Friday, March 27, 2020

Of Masks and Masques



Edgar Poe (I understand he preferred not to be called "Allan" as he and his foster or adopted father of that name didn't get along) wrote a story entitled The Masque of the Red Death.  It involved a Duke or Count I think, or some titled person, who held a great ball or entertainment while a deadly plague called as you might expect "The Red Death" raged.  It was held behind locked doors; precautions were taken to prevent any uninvited person from entering.  As the festivities continued, a red, spectral figure appeared and roamed about.  Eventually, all attending died.  The story was made into a film starring Vincent Price, who starred in several films sometimes very loosely based on a story by Poe.  He wore a red cloak and hood and, with his face painted red, he lurked or stalked about while those unlucky enough to be there feasted and danced and, in the end, died.

Et in Arcadia Ego is a theme of the story, I would think.  But it may not be the only, or even the primary theme.  Death is everywhere and everyplace, and even in a utopia, especially in a time of sickness or plague. But what is it to purposefully deny or disregard it while reveling in abandon, as Tom Petty would say, or at least said or sang?  A display of sangfroid, of despair, of perversity, or callousness--while those barred from the entertainment suffer?  Not a display of ignorance, as the risk and even the certainty of death is known by all in the story, but neither is it a display of acceptance, tranquil or regretful.

One thing is certain, and that is that Poe was not interested in expressing any sense of contentment or peaceful resignation in the face of death.  Being a writer in Romantic times and partial to grim or mysterious themes, despair would be more likely, or perhaps a rumination on the frivolousness and transience of human life.

A masque is a kind of entertainment.  A mask is used to conceal, deceive or frighten.  Perhaps the masque, the entertainment, in Poe's story was intended or hoped to be a way to deceive death, or at least the participants in the masque, for a time.

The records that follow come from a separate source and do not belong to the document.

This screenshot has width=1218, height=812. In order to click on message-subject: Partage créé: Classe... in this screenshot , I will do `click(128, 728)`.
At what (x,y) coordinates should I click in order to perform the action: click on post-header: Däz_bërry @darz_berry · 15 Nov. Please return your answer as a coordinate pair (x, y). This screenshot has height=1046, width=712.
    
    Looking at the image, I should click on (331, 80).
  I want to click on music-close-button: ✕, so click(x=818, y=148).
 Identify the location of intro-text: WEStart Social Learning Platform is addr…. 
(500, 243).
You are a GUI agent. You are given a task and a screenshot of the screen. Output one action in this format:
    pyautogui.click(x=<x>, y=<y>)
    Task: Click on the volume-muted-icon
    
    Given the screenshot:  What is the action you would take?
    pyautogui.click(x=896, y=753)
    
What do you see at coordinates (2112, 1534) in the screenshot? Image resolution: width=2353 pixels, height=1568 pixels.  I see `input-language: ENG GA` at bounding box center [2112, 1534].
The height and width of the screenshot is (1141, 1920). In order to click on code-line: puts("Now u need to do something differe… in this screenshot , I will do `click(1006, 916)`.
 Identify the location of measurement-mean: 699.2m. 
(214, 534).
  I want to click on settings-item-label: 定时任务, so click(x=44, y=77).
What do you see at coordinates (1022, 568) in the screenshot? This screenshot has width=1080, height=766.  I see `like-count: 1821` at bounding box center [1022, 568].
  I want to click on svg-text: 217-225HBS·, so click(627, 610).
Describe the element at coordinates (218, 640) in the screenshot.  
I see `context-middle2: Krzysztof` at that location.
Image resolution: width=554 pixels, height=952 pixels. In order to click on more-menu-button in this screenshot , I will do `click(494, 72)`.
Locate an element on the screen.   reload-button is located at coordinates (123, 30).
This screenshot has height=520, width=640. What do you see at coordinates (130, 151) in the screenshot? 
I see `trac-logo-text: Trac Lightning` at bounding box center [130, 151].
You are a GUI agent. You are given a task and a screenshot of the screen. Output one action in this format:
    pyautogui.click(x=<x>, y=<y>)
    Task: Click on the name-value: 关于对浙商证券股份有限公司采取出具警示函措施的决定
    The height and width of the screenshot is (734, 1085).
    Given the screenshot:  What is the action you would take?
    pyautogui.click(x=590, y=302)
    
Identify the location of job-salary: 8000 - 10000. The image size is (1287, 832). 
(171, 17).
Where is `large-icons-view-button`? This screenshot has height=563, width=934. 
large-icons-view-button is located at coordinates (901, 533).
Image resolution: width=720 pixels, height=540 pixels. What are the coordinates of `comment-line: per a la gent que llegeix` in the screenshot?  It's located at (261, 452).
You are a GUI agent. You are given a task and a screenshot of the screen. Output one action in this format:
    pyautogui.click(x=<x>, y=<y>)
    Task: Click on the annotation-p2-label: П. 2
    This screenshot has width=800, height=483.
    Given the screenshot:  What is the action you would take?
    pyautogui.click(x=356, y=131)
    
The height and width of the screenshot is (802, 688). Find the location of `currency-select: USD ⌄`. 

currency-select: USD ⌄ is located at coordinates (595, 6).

The urge to forget.   Nepenthe being quaffed as in The Raven.

I can't help but wonder what writers and other artists will make of the great plague of our time, if it proves to be as impressively destructive as those of the past, or even as malaria, or "the pox" as it was called.  We've shut out the rest of the world too, but the virus is here and spreading.

 What is left, after the slew of shows and movies involving zombie apocalypses, nuclear holocausts and other catastrophes like asteroid impacts?  We've already developed "entertainments" about pandemics of several different kinds, or about outbreaks of some deadly bacterial strain or other.   We've created so many masques regarding the end of humanity that it's difficult to conceive of new or different such entertainments.  Perhaps we've become so accustomed to the idea that the world will end in some spectacular way that we'll lack any concern when and if it actually takes place.

There are of course those who firmly believe in the apocalypse and even eagerly await it.  It will be easy enough to construe any disaster as consistent with the Book of Revelation.  Those who believe  aren't known to be particular in this respect.  Pestilence is one of the Four Horsemen, so COVID 19 fits into it rather well, if it should turn out very bad.

Thus do the Four Horseman serve as masks of a kind.  They represent the consequences of humanity's ignorance, greed and avarice which are masked by the claim that it was all foretold, all a part of God's plan--inevitable, so why hope or try to avoid it?